Марк попытался встать тоже, но его ноги не хотели предпринимать никаких усилий. Еле-еле он, опираясь о спинку скамейки, приподнялся и сделал первые неуверенные шажки. Кровь наконец-то зациркулировала нормально, шаг стал тверже, и Марик все быстрее и быстрее зашагал к дому.

– Эй, братан, – вдруг окликнули его сзади.

Марк резко затормозил, вжал голову в плечи и медленно повернулся.

Браток, который только что сидел слева, что-то протягивал ему. Показалось, что мелькнуло, блеснув на солнце, лезвие ножа.

– Я тебе эскимо купил. Как обещал.

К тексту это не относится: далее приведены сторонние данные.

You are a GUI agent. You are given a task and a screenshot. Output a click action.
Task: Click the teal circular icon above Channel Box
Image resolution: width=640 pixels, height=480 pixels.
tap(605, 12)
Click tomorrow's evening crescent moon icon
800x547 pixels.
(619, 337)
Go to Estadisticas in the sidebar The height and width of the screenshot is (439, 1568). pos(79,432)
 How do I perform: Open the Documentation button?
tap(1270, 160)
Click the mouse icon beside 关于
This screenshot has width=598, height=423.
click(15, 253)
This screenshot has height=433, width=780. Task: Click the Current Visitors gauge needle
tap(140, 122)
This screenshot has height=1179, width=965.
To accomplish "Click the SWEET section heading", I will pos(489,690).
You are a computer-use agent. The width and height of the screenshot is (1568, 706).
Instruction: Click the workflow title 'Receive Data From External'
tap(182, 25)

Мы слово держим.

Жесть.

*** 

А у Светланы Петровны в школе возник конфликт с ученицей.

Все началось с пустяка.

Расслоение общества на бедных и богатых не могло не отразиться на детях. Одни меняли обновки чуть ли не каждый день, хвастались поездками в Париж на каникулах. Из школы их встречали родители или, что еще круче, охранники родителей на блестящих иномарках. Короче говоря, сами знаете.

Другие, а там и рассказывать нечего.

Светлана Петровна жила с сыном на зарплату учителя младших классов. Ну, бабушки помогали, чем могли. Марк тогда еще только начал зарабатывать. Поэтому симпатии небогатого учителя, что естественно, были на стороне тех, которые носили один и тот же костюмчик, пока не вырастали из него. Дима уже учился тогда в седьмом. А мать его продолжала мелких обучать. Образование средне-специальное не позволяло перешагивать вместе с сыном из класса в класс.

Даже дружить дети стали как-то не по симпатиям и общим интересам, а по принадлежности к той или иной касте. Хотя и по восемь лет им было всего, но ситуацию просекали четко.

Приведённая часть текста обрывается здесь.